Source data =>
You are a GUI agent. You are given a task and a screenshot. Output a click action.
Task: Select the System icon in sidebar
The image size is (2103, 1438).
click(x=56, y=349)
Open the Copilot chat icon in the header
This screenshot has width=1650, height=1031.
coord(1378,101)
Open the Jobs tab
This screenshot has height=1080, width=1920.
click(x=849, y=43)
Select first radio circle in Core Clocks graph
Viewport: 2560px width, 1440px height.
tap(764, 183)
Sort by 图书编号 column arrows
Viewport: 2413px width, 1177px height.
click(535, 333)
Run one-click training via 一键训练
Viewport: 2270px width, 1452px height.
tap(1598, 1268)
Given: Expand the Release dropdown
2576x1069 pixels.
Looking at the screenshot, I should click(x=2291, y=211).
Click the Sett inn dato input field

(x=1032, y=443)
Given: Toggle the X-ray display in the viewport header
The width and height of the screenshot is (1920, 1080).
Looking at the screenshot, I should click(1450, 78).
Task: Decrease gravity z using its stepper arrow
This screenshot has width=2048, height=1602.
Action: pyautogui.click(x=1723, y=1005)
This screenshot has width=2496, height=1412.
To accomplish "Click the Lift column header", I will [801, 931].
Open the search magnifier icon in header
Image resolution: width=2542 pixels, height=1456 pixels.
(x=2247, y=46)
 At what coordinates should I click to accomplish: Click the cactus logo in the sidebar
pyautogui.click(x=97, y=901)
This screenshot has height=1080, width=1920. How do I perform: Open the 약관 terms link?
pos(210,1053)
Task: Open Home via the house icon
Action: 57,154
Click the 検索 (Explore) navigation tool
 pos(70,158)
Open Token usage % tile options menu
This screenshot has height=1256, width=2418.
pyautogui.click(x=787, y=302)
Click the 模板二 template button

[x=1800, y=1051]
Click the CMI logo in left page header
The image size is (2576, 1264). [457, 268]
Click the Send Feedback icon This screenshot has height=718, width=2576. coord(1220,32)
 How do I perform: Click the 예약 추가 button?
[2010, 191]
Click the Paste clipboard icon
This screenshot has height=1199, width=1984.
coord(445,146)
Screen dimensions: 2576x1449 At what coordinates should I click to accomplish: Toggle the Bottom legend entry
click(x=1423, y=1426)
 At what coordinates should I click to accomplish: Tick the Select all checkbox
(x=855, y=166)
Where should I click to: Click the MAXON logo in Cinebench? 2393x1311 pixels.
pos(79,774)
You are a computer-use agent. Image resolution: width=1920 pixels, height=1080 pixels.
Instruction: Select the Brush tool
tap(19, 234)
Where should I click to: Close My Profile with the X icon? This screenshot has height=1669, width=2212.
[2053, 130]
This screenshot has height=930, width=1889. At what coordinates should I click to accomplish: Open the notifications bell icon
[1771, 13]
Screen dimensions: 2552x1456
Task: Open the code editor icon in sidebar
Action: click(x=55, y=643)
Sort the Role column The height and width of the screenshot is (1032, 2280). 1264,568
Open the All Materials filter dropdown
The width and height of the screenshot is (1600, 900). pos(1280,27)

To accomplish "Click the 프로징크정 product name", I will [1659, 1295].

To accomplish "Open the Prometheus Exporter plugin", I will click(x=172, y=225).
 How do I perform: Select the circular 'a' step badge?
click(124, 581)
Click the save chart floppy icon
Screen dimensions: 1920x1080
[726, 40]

Work to be completed =>
Take exactly the lines from the one containing "Task: Select the System icon in sidebar" through the one containing "Given: Toggle the" in the data above, and output them with nothing added.

Solution to the problem =>
Task: Select the System icon in sidebar
The image size is (2103, 1438).
click(x=56, y=349)
Open the Copilot chat icon in the header
This screenshot has width=1650, height=1031.
coord(1378,101)
Open the Jobs tab
This screenshot has height=1080, width=1920.
click(x=849, y=43)
Select first radio circle in Core Clocks graph
Viewport: 2560px width, 1440px height.
tap(764, 183)
Sort by 图书编号 column arrows
Viewport: 2413px width, 1177px height.
click(535, 333)
Run one-click training via 一键训练
Viewport: 2270px width, 1452px height.
tap(1598, 1268)
Given: Expand the Release dropdown
2576x1069 pixels.
Looking at the screenshot, I should click(x=2291, y=211).
Click the Sett inn dato input field

(x=1032, y=443)
Given: Toggle the X-ray display in the viewport header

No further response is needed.